A form of excavating, where you dig squares in the ground. this preserves a record of the stratigraphy and you still get to find shit.
What is screening?
You shove dirt through strainers to get artifacts. There is wet and dry screening. One you blast it with a hose through a strainer. the other you shake it through.
What is flotation?
you seperate materials based on whether or not they will float.
What are the phases of a dig?
1-shovel testing to reveal the surface

2-Dig small test Pits

3- Do some remote sensing

4-Do block excavations in domestic acticity areas.
Why is it inmportant to document everything on a dig?
It's a destructive science. you can't undig something. only excavate what you need and what faces destruction.
What is direct dating?
Dating the material itself. Indirect is using the layer its found, or other context stuff to date it.
What is seriation?
Creating a sequence of artifacts, sorted by age
How are things classified?
based on formal attributes, and stylistic attributes. Different regions share similarities and differences.
Why is Sir William Flinders Petrie significant?

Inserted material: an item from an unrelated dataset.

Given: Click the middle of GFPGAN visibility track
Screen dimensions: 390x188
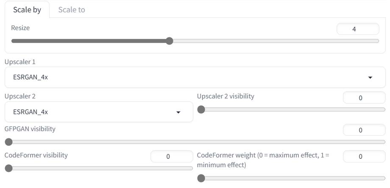Looking at the screenshot, I should (x=195, y=142).
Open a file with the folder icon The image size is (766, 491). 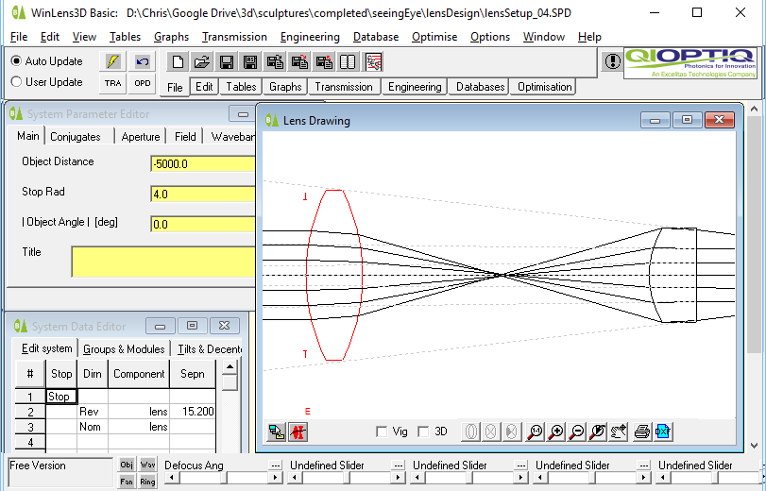pos(201,62)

He established phyetic seriation in 1890's. He did it with pots in egypt.
How bout James Deetz?
He seriated and classified tombstones from colonial new england.

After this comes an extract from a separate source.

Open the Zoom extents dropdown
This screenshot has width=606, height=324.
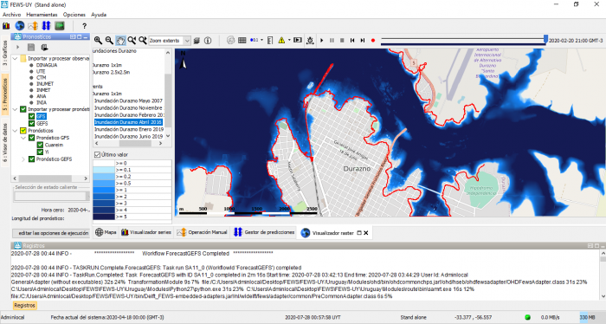[x=187, y=40]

What is frequency seriation?
Using the occurences to look at when a style emerged and declined. Fits a bell curve.
What is a Harris Matrix?
you compare the strata within a site to date things.
How does pollen dating work?
You compare pollen from sites to established sequences. For it to work you need good preservation, and well documented, local sequences.
How does Biostratigraphy, or faunal succession work?
You associate something with the fossils nearby. For this to work you need a good index of fossils. It will you tell you the interval the thing was from.
How does fluorine/uranium dating work?
As bones get older, more fluorine and uranium are created, and nitrogen levels decrease.
How was the piltdown fraud exposed?
The used Fluorine/uranium dating to show that a skull was part orangutan, part dude from 600 years ago.
What is Linguistic dating?
You use the change of languages and vocabularies to date something. glottochronology is an attempy to formulate an approximate date based on assumption that the core vocabulary changes at a constant rate.
How can calendars be used to absolutely date something?
Calendars can be used to date important events from a society. happened with romans and emperors. With greeks and their olympic games. with maya and their creation cycle starting in 3114 bc.
What are the 2 systems of calendars in mesoamerica?
the calendar round matches the solar year with the ritual calendar. There is also the long count, which is used during 1000 years, and there are more linear units of time.
What is dendrochronology?
the study of growth rings on trees. The dates are very precise. For it to work the wood must be very well preserved.
What are rradiometric methods of dating?
you measure the amount of radioactive decay of an unstable isotope. The meathod you choose depends on the material, the age and all methods have a rnage of error.
What is AMS and why is it useful?
It is accelerator mass spectrometry. It is used for small samples and is a radiometric way of dating that can date the range between 50/100 kya
What are some issues with radiocarbon dating?
amount of radiocarbon has not been constant , and calibration is required. Organic matter can contaminate the sample. You myst also consider the context of the material. There is also a range or error.
Who is the Kennewick man?
They dated him to 11KYA, in the americas, but he looks super european, or NE asian.
Explain radiopotassium dating
K40 is common in earth's crust and is unstable. decay begins when molten rock cools. it can be used to date rocks up to 100 kya ago.
Where were the Laetoli footprints found?
Tanzania.
What is luminescence?
You shoot materials with light, and look at the freed electrons. It can reveal the date of sand layers, and pottery. older things give off more light. Dates between 300 kya
What is obsidian hydration?
When fractured, obsidian starts to absorb water. this hydration layer gets thicker, and can be used to date from now to 500 kya. it is limited because rate of hydration varies, and you must establish local sequences.